━━ Texte fourni ━━
La période mars-avril 2024 a été marquée par les deux décisions et l’arrêt de grande chambre Carême, Duarte Agostinho et Verein KlimmaSerionnen Schweiz du 9 avril 2024 attendus avec impatience sur le changement climatique. Ils feront l’objet d’une étude groupée même si la décision Carême qui ne concerne que la France et la décision Duarte Agostinho qui la regarde comme trente-deux autres États membres du Conseil de l’Europe mettent à mal la distinction récemment introduite dans cette chronique entre les affaires françaises et les affaires venues d’ailleurs. Il est si rare que la même question touchant plusieurs pays à la fois soit examinée en même temps par la même formation mêmement constituée de la Cour européenne des droits de l’homme que l’on s’entêtera à isoler les affaires françaises des autres.
━━━
━━ Liste des lignes ━━
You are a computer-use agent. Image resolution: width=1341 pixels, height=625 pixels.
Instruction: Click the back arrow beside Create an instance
━━━
━━ Liste des lignes ━━
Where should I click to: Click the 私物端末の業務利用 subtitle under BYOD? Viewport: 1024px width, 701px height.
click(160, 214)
━━━
= Consigne 1 =
Dressez la liste des trois affaires relatives au changement climatique citées dans l'extrait sur les affaires climatiques, en précisant pour chacune s'il s'agit d'une décision ou d'un arrêt.
= Consigne 2 =
Résumez en deux phrases l'extrait sur les affaires climatiques, s'il vous plaît.
= Consigne 3 =
Rédigez la suite de l'extrait sur les affaires climatiques, à partir de sa dernière phrase.

= Résultat 1 =
Carême : décision
Duarte Agostinho : décision
Verein KlimmaSerionnen Schweiz : arrêt de grande chambre

= Résultat 2 =
La période de mars-avril 2024 a été marquée par deux décisions et un arrêt de grande chambre du 9 avril 2024 sur le changement climatique, très attendus et qui feront l'objet d'une étude groupée. Ces affaires brouillent la distinction de la chronique entre affaires françaises et affaires venues d'ailleurs, mais on continuera d'isoler les affaires françaises, car il est très rare qu'une même question touchant plusieurs pays soit examinée en même temps par la même formation de la Cour européenne des droits de l'homme.

= Résultat 3 =
Affaires françaises

Quatre arrêts ont été rendus au cours des deux derniers mois dans des affaires où la France faisait face à des allégations de violation de la Convention européenne en raison des conditions de vie réservées aux harkis du camp de Biais ; des répercussions sur les détenus de la répression du mouvement social de surveillants ; du retour forcé d’un enfant auprès de son père vivant à l’étranger et d’un refus d’attribuer la qualification d’antisémite à des propos injurieux. Des requêtes introduites contre la France ont également donné lieu à des arrêts de comité, jusqu’alors délaissés mais qui seront désormais distingués des arrêts de chambre et de grande chambre. Pour cette première et pour mieux attirer l’attention sur l’intérêt qui leur est désormais accordé, ils apparaîtront d’ailleurs en première ligne.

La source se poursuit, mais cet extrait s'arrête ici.